[Item-finding listing]
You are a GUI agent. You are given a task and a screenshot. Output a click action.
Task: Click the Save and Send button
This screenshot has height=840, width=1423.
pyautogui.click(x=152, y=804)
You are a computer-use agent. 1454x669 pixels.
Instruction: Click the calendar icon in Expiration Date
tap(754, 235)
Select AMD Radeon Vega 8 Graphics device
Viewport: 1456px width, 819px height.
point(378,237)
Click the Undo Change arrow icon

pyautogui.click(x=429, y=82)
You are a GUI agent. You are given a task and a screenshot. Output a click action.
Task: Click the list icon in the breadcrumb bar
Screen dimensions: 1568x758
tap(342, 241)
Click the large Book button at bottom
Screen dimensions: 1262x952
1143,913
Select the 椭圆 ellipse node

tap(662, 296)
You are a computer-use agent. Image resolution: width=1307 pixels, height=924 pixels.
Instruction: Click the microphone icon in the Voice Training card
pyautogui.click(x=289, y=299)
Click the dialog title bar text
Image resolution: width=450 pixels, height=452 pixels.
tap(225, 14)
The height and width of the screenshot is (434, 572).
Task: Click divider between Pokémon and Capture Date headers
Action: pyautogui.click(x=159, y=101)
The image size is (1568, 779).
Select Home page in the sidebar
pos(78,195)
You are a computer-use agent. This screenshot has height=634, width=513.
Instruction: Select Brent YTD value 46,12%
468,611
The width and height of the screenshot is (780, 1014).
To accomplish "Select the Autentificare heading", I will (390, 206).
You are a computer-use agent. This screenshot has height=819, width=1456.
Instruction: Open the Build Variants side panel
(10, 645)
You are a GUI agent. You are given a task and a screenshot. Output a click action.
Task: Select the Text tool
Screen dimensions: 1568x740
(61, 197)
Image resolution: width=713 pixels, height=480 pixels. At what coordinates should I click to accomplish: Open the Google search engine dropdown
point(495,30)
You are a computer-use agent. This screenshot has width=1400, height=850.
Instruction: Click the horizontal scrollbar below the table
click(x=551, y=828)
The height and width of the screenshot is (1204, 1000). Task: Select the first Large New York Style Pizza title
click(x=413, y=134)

WHAT YOU HAVE TO DO: Return every line of the item-finding listing above word for word, with no changes.

OUTPUT FOR THIS TASK:
You are a GUI agent. You are given a task and a screenshot. Output a click action.
Task: Click the Save and Send button
This screenshot has height=840, width=1423.
pyautogui.click(x=152, y=804)
You are a computer-use agent. 1454x669 pixels.
Instruction: Click the calendar icon in Expiration Date
tap(754, 235)
Select AMD Radeon Vega 8 Graphics device
Viewport: 1456px width, 819px height.
point(378,237)
Click the Undo Change arrow icon

pyautogui.click(x=429, y=82)
You are a GUI agent. You are given a task and a screenshot. Output a click action.
Task: Click the list icon in the breadcrumb bar
Screen dimensions: 1568x758
tap(342, 241)
Click the large Book button at bottom
Screen dimensions: 1262x952
1143,913
Select the 椭圆 ellipse node

tap(662, 296)
You are a computer-use agent. Image resolution: width=1307 pixels, height=924 pixels.
Instruction: Click the microphone icon in the Voice Training card
pyautogui.click(x=289, y=299)
Click the dialog title bar text
Image resolution: width=450 pixels, height=452 pixels.
tap(225, 14)
The height and width of the screenshot is (434, 572).
Task: Click divider between Pokémon and Capture Date headers
Action: pyautogui.click(x=159, y=101)
The image size is (1568, 779).
Select Home page in the sidebar
pos(78,195)
You are a computer-use agent. This screenshot has height=634, width=513.
Instruction: Select Brent YTD value 46,12%
468,611
The width and height of the screenshot is (780, 1014).
To accomplish "Select the Autentificare heading", I will (390, 206).
You are a computer-use agent. This screenshot has height=819, width=1456.
Instruction: Open the Build Variants side panel
(10, 645)
You are a GUI agent. You are given a task and a screenshot. Output a click action.
Task: Select the Text tool
Screen dimensions: 1568x740
(61, 197)
Image resolution: width=713 pixels, height=480 pixels. At what coordinates should I click to accomplish: Open the Google search engine dropdown
point(495,30)
You are a computer-use agent. This screenshot has width=1400, height=850.
Instruction: Click the horizontal scrollbar below the table
click(x=551, y=828)
The height and width of the screenshot is (1204, 1000). Task: Select the first Large New York Style Pizza title
click(x=413, y=134)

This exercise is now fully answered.